2.4 API接口 (src/api.py)

"""FastAPI应用"""
from fastapi import FastAPI, UploadFile, File, HTTPException
from fastapi.middleware.cors import CORSMiddleware
from pydantic import BaseModel
from PIL import Image
import io

from src.qa.multimodal_qa import MultimodalQA
import os

app = FastAPI(title="多模态AI API")

app.add_middleware(
CORSMiddleware,
allow_origins=["*"],
allow_credentials=True,
allow_methods=["*"],
allow_headers=["*"],
)

qa_system = MultimodalQA(api_key=os.getenv("OPENAI_API_KEY"))

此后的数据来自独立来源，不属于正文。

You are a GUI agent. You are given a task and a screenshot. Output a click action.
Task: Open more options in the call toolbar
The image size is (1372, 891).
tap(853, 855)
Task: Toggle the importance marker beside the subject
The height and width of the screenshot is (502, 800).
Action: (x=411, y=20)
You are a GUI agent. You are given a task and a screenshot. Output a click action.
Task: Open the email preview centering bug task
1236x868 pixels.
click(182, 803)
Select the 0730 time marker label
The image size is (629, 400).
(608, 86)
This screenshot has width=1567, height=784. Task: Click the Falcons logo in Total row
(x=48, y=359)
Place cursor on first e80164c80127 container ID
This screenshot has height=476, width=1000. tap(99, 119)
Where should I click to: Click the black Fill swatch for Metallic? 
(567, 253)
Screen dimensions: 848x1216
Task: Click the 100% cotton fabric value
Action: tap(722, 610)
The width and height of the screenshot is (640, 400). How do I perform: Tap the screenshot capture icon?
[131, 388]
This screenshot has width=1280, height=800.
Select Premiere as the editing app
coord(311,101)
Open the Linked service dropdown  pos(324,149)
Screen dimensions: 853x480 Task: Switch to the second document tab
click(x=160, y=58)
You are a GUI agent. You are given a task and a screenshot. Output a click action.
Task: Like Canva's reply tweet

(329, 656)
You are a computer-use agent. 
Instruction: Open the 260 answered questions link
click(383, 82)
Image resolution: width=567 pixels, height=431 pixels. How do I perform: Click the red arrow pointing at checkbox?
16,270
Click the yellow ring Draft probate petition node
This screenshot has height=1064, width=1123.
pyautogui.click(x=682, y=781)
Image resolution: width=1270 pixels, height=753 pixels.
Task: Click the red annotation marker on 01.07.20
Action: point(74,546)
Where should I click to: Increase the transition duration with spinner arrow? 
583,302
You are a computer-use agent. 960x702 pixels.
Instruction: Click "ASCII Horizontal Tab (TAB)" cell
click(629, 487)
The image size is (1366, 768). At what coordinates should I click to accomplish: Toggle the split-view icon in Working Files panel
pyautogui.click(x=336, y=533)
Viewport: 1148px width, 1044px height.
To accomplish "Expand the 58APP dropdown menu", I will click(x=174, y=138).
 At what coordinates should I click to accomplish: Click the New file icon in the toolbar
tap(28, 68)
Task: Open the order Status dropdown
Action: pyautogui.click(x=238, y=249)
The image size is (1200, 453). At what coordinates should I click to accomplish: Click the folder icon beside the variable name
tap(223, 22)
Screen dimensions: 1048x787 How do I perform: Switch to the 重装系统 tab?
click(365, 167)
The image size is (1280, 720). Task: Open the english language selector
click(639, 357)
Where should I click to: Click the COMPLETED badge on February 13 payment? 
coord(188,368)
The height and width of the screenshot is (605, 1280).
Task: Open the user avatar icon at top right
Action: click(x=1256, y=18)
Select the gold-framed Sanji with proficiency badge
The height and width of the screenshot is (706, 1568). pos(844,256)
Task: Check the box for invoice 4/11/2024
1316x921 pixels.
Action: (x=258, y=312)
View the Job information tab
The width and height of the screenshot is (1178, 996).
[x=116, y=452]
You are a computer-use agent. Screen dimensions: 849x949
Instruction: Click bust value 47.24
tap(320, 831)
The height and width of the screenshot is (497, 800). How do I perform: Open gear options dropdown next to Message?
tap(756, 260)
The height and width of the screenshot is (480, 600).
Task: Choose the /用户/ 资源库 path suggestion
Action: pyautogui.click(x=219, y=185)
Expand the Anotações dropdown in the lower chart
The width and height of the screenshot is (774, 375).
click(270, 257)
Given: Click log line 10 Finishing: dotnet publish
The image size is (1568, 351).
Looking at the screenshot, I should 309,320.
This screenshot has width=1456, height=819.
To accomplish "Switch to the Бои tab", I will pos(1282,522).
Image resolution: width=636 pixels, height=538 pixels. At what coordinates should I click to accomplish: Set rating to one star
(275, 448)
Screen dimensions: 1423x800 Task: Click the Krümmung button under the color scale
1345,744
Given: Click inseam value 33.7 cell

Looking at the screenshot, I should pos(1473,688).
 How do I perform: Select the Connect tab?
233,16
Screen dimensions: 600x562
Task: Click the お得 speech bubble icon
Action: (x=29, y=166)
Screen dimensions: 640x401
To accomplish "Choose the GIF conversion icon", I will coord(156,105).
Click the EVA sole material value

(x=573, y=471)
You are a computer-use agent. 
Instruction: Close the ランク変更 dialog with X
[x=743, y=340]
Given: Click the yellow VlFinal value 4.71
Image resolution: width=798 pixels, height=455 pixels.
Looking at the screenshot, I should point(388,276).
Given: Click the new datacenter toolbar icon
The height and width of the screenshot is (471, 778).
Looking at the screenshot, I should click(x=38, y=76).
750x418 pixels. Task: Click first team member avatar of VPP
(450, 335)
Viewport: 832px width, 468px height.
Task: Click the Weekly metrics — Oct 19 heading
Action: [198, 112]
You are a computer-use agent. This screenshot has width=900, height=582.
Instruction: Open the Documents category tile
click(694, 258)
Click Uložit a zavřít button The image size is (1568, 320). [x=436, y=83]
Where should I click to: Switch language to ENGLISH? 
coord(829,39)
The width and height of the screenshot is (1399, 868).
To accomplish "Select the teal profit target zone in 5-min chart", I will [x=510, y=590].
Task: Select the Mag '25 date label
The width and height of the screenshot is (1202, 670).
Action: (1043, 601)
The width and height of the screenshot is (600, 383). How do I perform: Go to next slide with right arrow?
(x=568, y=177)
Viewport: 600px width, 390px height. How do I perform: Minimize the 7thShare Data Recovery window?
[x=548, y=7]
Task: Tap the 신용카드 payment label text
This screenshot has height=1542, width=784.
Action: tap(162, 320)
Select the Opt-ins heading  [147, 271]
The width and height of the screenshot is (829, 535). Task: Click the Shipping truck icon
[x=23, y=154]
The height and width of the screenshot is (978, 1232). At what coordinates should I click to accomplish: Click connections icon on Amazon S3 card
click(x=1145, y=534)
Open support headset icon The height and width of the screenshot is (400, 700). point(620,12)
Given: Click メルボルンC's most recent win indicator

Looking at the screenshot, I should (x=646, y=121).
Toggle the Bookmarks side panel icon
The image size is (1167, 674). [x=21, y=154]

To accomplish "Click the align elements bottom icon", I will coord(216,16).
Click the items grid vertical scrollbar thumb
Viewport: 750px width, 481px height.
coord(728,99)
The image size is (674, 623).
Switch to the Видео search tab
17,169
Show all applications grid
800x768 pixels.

class QuestionRequest(BaseModel):
question: str

@app.post("/answer")
async def answer_question(
question: QuestionRequest,
image: UploadFile = File(...)
):
"""回答关于图像的问题"""
try:
# 读取图像
image_data = await image.read()
image_obj = Image.open(io.BytesIO(image_data))

# 回答问题
answer = qa_system.answer_question(image_obj, question.question)

return {"answer": answer}
except Exception as e:
raise HTTPException(status_code=500, detail=str(e))

第三步:运行和测试

3.1 启动服务

python -m src.api

3.2 测试API

curl -X POST "http://localhost:8000/answer" \
-F "question=这张图片里有什么?" \
-F "image=@test_image.jpg"

总结

本教程展示了如何构建多模态AI应用:

  1. 图像和文本编码
  2. 多模态理解
  3. 问答系统
  4. API接口

多模态AI能够同时理解图像和文本,为应用提供更强大的能力。